Before finishing her Biology degree from the University of Arizona in 2000, Lindy took a few black and white photography classes. One of her first assignments was to document a family, so she chose a family of Harley-Davidson riders in Tucson. She started to pursue documentary and street photography from there.
While studying at the International Center of Photography she photographed theatrical portraits of performers as well as landscapes typical of vintage America, like diners and motels. Afterwards she relocated to Latin America for three years to travel up it's backbone, getting to know other cultures while sharing peoples stories in the spirit of documentary photography.
She worked in Chile for a year and a half at an orphanage for girls through VE Global.

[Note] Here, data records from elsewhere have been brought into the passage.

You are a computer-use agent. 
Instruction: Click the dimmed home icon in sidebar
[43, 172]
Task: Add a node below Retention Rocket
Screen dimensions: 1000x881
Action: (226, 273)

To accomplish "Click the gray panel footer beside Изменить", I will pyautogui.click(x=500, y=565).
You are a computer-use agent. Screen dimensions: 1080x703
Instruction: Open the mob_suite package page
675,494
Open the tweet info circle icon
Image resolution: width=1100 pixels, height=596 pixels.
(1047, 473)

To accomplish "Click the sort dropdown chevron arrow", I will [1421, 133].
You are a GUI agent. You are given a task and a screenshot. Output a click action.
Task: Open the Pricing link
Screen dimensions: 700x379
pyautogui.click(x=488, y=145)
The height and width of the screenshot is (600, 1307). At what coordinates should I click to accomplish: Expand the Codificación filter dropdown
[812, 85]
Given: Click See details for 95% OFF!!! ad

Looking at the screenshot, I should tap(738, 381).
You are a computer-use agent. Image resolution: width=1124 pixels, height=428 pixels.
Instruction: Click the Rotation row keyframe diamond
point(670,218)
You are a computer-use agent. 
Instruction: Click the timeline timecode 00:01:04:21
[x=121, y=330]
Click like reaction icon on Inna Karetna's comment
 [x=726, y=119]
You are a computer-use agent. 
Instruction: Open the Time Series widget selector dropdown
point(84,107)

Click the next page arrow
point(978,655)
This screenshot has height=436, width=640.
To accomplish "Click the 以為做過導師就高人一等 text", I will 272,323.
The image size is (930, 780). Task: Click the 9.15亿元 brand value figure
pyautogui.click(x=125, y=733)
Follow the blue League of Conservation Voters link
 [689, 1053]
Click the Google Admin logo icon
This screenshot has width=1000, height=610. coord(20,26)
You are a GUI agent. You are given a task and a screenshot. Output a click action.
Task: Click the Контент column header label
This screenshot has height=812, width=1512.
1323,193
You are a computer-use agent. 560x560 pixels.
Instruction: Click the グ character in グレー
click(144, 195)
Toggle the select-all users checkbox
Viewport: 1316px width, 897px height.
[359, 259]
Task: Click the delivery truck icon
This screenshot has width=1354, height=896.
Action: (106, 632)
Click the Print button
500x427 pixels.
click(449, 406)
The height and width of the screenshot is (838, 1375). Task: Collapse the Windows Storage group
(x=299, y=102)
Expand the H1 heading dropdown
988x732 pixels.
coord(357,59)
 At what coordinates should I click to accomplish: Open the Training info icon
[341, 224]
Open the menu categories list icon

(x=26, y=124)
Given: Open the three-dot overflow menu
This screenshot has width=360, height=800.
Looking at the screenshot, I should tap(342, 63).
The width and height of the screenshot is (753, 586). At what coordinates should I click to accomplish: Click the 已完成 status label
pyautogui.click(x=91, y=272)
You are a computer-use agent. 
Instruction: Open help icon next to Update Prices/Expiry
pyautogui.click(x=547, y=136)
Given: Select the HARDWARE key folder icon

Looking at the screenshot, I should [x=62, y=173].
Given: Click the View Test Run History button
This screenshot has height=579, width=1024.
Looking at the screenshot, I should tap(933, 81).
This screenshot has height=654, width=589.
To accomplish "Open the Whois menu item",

With the help of PENTAX, she co-founded OJOS nuevos
, a digital photography workshop for at-risk youth that let kids photograph themselves and their communities. She then worked in Costa Rica as a Staff Photographer for The Tico Times, Central America's leading English newspaper. When she returned back to her hometown of Phoenix, AZ, she joined Tumbleweed's Casa de Sueños Program, providing support at transitional homes for unaccompanied refugee minors who sought reunification with their families in the U.S.
In connection to her passion for social outreach and storytelling, she co-founded and photographs for Humans of St. Louis
. She recently graduated from Washington University in St. Louis with a Masters of Social Work and Public Health in order to further employ her photography to promote cross-cultural understanding, health, and wellness.
Lindy's work has been published in St. Louis Magazine
, St. Louis Post-Dispatch
, Riverfront Times
, The Village Voice, Transitions Abroad Magazine, and Fodor's Travel Guides. Her work has been exhibited at the Tucson Museum of Art, the New York Children's Museum of Art, Cafe Literario, HOLGAS Gallery, and ICP. She has photographed for the International Rescue Committee, United Cerebral Palsy of Phoenix, Ferguson Commission, Jewish Federation of St. Louis, and the George Warren Brown School of Social Work.